Google Haberlere Abone ol
CHP’li Koç: Asker kaçıran PKK’ya çıt yoksa, seçim stratejisindendir

CHP Genel Başkan Yardımcısı ve Parti Sözcüsü Haluk Koç, askerlerin kaçırılmasının ardından Hükümet'ten bir ses çıkmamasını eleştirdi. Başbakan Recep Tayyip Erdoğan’ın muhaliflerine sert üslupla yüklenip, çeşitli yaptırımlar uyguladığına hatırlatan Haluk Koç, "Anlaşılıyor ki, Cumhurbaşkanlığı seçimi, Başkanlık seçimlerine geçiş gibi tüm stratejik ittifak pazarlıkları, süreç olarak tarif ettikleri bu olayların içinde yer alıyor.

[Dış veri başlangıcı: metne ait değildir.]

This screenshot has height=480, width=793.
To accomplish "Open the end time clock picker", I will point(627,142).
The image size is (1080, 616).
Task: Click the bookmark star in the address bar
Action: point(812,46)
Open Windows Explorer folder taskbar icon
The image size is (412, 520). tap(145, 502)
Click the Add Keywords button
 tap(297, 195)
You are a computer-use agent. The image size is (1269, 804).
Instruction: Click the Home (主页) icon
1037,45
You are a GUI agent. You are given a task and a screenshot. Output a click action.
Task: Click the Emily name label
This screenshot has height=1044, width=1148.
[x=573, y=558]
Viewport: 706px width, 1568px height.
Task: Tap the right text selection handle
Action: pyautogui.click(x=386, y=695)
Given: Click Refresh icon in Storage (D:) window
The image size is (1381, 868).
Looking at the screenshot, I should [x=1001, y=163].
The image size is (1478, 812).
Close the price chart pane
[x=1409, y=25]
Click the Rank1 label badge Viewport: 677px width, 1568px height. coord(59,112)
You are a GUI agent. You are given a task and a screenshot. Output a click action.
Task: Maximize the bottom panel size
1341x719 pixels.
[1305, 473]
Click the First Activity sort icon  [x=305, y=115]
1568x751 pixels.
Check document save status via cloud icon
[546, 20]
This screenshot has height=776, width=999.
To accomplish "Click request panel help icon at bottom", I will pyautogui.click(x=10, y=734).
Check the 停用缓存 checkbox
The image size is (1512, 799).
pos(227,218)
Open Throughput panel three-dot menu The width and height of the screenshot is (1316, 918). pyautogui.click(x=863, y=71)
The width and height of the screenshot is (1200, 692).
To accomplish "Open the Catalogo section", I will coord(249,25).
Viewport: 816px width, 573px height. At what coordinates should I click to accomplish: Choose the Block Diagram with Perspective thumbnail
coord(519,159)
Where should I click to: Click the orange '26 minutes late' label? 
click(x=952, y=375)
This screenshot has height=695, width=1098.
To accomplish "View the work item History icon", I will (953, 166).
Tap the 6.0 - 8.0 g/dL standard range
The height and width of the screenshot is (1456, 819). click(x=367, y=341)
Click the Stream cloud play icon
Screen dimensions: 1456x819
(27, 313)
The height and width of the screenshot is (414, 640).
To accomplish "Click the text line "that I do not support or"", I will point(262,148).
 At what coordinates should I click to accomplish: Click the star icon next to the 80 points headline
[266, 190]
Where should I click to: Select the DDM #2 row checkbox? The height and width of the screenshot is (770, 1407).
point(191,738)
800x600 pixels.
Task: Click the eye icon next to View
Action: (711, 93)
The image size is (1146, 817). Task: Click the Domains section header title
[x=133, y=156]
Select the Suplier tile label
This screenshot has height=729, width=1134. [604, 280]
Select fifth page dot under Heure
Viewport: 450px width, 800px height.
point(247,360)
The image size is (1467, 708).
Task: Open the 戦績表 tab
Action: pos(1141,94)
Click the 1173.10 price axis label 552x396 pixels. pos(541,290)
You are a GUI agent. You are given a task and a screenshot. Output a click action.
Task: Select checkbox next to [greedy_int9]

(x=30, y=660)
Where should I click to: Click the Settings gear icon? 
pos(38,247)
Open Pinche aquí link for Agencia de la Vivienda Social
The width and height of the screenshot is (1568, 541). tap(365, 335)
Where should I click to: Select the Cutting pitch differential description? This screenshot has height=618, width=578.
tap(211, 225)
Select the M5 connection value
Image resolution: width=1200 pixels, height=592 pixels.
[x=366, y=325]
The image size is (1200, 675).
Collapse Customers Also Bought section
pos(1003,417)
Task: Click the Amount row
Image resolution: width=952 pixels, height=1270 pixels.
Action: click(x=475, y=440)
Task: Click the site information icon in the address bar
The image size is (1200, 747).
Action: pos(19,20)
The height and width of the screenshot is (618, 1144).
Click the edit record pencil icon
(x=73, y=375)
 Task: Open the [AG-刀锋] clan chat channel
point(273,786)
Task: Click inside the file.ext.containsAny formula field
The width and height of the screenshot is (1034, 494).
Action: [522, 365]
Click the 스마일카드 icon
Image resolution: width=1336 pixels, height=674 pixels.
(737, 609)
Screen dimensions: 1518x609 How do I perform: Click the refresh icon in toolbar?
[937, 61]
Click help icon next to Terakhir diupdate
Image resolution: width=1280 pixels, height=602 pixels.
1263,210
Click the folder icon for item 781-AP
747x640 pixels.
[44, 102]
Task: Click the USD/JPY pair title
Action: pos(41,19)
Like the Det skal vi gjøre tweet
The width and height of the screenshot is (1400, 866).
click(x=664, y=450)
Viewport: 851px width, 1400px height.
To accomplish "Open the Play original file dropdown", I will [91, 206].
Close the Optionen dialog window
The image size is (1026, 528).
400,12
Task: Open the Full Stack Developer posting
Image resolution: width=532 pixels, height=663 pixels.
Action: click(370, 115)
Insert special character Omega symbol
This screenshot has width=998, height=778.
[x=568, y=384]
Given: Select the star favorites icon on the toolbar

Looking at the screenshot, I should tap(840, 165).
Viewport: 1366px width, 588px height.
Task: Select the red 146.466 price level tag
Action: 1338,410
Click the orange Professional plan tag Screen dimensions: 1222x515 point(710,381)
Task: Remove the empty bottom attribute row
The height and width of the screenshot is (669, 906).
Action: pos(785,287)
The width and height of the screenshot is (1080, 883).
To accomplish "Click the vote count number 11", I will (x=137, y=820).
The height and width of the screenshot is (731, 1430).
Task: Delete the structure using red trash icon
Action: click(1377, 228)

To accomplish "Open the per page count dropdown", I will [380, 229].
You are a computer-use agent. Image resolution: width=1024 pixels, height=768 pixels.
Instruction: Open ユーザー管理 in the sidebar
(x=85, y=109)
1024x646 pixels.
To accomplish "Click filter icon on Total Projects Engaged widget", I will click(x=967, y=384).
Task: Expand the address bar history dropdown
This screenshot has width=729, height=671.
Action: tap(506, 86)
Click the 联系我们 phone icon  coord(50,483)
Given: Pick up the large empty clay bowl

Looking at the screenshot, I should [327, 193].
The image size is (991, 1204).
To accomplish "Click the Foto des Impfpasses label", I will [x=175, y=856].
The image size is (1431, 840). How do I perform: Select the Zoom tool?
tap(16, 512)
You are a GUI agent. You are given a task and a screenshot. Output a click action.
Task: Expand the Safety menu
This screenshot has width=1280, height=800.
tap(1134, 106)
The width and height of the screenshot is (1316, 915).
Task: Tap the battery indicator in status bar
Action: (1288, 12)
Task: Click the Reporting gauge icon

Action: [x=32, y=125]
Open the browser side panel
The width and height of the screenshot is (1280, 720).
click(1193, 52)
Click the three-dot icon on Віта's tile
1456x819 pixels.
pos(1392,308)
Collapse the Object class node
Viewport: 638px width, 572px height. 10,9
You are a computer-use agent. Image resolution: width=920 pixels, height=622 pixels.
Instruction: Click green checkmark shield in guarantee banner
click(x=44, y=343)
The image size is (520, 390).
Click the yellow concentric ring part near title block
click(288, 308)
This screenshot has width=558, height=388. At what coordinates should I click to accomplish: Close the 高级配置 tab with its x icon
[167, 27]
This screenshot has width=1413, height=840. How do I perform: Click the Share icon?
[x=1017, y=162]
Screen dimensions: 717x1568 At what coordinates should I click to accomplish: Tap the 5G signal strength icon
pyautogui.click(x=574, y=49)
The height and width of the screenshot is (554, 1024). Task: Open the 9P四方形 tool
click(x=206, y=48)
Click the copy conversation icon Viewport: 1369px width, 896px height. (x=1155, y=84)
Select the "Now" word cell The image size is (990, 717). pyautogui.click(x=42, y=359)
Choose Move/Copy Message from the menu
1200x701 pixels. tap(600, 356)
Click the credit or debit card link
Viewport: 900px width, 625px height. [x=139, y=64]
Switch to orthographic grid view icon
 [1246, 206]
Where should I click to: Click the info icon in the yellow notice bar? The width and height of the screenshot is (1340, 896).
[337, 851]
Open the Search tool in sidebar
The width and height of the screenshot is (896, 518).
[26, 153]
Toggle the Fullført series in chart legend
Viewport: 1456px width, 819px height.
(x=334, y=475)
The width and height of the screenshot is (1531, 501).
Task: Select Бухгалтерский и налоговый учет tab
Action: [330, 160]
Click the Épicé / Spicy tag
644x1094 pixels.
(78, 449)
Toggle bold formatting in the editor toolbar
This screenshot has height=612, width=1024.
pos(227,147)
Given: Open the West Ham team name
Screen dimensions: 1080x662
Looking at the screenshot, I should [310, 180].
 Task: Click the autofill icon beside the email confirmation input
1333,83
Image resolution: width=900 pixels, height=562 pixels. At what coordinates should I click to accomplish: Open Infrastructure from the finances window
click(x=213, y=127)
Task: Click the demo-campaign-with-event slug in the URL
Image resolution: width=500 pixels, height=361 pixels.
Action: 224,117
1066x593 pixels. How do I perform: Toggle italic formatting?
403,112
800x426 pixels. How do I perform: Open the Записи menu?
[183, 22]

Onun için başka konularda aslan kaplan. Bu konulara girdiğinde enseyi karart, sus konuşma. Bu taraftan bir şey geldiğinde çıt yok. Pazarlık mı ortada? Neden korkuyorsun? Senin askerin kaçırılıyor. Açık tehditler sürülüyor. Şantaj yapılıyor. Çıt yok." dedi.

Haluk Koç, MYK toplantısı sürerken CHP genel merkezinde düzenlediği basın toplandısında Türkiye’deki son siyasi gelişmelere ilişkin değerlendirmede bulundu. İktidarın yerel seçimlerin ardından sandıkta aklandığı zannı ile Türkiye’nin huzurunu bozacak eylemleri ardı ardına sokmaya başladığını söyledi. Koç, AKP'nin yüzde 43,2'lik oy oranı ile ülkenin tek gündem belirleyicisi olma gayretini medya desteği ile beraber sürdürdüğünü belirtti.

"KILIÇDAROĞLU'NU İFADEYE ÇAĞIRAN SAVCI, MÜEYYİDEYE ÇARPTIRILMALI"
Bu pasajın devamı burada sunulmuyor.